Adapt or die: startup team culture

BY Uzair Masood


11 May 2017

Reading Time: 2 minutes

In business terms, a startup firm is defined as one that is a ‘new entrepreneurial venture’. Such a business attempts to create a significant space in a fast-growing market.

A growing trend in startups is technology, let’s call them tech startups. In this seemingly borderless world of technological spillovers and knowledge sharing, a tech startup is an ideal way to reduce information asymmetry. Not only can these ventures provide new products and services, they also seek out more creative ways to deliver existing commodities, in a manner that is more effective for their target audience.

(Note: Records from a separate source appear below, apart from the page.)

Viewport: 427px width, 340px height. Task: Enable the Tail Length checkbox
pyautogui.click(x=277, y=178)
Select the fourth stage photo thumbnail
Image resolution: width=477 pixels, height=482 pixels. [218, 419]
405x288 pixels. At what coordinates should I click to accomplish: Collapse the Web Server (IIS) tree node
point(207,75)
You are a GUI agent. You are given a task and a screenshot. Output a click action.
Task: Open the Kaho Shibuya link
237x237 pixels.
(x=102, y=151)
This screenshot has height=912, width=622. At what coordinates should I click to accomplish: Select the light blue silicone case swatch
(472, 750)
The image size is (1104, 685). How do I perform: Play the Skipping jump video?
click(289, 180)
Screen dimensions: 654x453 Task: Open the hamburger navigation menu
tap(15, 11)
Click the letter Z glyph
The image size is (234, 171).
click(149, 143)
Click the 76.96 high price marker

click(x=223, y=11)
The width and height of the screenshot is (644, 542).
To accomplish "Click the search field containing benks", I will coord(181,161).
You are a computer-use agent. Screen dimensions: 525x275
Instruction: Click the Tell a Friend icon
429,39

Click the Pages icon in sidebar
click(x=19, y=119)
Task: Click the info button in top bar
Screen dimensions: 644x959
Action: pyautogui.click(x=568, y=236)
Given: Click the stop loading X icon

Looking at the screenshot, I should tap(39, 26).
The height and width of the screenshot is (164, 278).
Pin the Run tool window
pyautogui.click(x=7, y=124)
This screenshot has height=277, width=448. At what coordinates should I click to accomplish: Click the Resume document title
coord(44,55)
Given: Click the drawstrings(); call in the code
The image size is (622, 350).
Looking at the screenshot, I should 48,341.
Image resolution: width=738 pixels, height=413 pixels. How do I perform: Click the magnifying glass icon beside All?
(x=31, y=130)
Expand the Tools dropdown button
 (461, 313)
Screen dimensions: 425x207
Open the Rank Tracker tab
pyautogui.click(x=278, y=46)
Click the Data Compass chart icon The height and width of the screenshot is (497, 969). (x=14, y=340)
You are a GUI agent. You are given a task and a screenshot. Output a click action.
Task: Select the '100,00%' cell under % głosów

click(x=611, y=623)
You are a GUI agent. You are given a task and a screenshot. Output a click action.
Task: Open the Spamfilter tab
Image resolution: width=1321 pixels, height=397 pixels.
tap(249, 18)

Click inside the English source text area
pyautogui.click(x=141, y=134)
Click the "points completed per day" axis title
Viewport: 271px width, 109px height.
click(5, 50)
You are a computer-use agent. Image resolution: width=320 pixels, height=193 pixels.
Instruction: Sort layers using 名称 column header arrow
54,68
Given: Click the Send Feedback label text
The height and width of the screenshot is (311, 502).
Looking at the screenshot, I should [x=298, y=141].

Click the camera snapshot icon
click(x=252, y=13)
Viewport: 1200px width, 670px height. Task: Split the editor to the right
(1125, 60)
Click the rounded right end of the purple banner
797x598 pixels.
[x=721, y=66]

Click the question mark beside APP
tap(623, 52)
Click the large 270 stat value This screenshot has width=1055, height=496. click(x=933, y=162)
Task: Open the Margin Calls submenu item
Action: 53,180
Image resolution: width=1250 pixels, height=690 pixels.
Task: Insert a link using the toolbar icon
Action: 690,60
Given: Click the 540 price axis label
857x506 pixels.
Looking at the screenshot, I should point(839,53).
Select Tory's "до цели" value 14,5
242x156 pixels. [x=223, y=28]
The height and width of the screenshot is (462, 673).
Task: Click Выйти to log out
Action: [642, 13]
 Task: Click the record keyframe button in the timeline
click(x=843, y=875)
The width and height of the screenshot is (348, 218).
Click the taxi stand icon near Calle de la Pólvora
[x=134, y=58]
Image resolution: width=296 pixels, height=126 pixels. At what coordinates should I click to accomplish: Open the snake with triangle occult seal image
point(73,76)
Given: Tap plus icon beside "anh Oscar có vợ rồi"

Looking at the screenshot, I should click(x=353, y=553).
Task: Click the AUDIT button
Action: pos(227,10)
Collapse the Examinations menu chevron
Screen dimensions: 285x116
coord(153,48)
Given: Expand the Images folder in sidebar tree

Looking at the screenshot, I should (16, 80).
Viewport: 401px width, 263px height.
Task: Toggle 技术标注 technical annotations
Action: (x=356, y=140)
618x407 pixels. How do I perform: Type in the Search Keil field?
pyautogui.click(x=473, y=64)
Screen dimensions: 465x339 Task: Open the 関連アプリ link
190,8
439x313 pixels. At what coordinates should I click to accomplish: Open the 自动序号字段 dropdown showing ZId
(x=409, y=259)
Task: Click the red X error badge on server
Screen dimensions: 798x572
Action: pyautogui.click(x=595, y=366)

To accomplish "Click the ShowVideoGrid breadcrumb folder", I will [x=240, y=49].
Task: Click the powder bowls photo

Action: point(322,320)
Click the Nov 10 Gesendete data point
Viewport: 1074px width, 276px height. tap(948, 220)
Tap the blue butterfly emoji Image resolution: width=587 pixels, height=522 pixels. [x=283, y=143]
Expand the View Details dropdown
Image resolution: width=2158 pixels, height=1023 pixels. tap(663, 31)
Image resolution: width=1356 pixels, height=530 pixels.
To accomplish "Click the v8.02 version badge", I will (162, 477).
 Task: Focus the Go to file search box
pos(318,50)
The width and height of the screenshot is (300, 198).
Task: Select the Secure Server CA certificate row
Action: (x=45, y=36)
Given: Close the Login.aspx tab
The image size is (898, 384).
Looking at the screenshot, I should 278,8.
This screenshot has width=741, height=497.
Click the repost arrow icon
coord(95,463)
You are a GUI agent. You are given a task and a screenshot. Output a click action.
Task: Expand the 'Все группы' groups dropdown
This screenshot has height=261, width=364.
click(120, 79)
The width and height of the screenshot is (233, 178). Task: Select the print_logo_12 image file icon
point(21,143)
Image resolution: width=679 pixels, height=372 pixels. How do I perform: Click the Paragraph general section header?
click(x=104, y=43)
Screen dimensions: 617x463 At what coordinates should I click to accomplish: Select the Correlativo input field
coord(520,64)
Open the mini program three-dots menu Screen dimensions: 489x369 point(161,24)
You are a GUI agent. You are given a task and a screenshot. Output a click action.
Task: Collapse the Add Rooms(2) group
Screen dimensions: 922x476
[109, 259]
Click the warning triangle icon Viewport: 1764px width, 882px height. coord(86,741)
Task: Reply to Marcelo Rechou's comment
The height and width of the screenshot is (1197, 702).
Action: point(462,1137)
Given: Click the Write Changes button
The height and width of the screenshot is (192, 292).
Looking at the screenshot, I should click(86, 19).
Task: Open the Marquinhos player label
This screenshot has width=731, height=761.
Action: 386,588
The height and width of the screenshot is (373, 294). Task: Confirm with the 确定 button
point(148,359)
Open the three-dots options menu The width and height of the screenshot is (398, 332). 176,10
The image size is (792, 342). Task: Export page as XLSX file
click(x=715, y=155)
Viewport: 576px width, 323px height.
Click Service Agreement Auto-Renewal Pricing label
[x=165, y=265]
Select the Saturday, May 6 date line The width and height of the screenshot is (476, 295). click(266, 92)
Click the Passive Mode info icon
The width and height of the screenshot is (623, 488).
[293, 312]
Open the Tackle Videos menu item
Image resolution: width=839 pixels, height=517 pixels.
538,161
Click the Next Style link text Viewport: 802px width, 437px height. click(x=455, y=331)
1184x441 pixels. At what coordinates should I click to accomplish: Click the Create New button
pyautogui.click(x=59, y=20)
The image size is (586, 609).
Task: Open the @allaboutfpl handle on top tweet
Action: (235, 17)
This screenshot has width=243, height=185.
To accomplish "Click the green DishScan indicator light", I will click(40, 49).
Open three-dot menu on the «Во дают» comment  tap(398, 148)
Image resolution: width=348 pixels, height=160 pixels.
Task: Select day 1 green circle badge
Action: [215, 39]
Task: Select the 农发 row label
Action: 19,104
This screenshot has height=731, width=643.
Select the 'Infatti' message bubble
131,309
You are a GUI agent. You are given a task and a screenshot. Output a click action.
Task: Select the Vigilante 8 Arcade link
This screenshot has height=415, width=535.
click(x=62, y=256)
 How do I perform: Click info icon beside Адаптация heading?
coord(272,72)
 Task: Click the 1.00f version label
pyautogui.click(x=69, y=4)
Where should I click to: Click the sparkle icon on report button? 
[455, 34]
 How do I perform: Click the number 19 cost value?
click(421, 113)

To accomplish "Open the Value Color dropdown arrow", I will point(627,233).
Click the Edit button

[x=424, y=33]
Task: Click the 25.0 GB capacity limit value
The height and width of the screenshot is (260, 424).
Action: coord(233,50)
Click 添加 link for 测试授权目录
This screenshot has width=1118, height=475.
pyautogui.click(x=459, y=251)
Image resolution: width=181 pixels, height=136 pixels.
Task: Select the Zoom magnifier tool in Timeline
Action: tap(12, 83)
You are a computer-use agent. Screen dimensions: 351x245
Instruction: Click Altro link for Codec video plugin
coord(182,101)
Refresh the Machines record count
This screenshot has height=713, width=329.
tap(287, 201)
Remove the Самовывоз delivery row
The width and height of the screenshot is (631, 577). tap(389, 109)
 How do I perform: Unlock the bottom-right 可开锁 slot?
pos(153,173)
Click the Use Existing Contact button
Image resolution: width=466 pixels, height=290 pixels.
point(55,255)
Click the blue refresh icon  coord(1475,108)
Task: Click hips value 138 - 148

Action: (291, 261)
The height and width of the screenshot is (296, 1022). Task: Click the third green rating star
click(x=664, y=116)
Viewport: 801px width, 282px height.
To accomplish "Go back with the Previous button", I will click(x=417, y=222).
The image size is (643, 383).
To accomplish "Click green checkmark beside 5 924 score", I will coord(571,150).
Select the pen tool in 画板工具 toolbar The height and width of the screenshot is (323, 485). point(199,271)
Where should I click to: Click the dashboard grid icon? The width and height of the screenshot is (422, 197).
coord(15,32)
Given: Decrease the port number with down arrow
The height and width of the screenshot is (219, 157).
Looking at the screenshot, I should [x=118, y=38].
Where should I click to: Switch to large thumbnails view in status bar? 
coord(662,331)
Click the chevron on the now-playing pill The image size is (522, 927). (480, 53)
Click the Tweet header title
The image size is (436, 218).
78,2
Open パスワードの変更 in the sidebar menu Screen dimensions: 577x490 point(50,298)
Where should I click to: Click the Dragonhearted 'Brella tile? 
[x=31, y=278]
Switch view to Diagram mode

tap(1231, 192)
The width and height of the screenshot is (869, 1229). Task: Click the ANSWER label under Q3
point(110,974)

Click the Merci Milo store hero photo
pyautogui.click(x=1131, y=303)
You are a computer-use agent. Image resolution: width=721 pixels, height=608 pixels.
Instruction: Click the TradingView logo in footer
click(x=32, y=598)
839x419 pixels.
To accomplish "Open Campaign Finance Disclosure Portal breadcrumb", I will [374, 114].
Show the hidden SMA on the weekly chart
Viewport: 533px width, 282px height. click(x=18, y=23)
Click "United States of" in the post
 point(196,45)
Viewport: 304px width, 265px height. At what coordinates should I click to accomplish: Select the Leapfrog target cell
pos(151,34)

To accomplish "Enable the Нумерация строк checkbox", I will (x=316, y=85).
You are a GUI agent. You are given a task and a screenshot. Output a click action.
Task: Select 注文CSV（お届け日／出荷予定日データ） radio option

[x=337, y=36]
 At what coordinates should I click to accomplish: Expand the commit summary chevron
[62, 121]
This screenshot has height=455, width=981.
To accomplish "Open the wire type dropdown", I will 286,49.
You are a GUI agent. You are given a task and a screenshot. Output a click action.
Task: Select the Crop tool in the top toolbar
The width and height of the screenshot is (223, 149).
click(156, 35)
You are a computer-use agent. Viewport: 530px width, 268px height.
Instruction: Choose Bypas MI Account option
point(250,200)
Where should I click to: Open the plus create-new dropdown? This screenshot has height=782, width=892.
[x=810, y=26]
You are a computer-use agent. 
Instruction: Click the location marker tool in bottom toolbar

The rapid increase in the number of startups is a global phenomenon which is spreading across the developing countries as well as more developed economies. International startups, and expansion by local startups into global markets, are likely to generate a revenue stream for the host country, thus causing the overall standard of living to increase over time.

Initially, costs for a startup firm tend to be relatively high. However, if they are able to push through the first phase of business with limited resources, the rewards will be in line with their competitive environment. In order to facilitate research and development when establishing startups, there are several fundraising options including both governmental and private donors.

In light of the above, it is essential to highlight the importance of having a suitable, yet flexible, managerial style to ensure the sustainability and success of the startup business.  A startup’s CEO has the pressure of ensuring the long-term promotion of the company, at the same time as fostering an organisational culture that is distinctive enough to add value to his or her market offering.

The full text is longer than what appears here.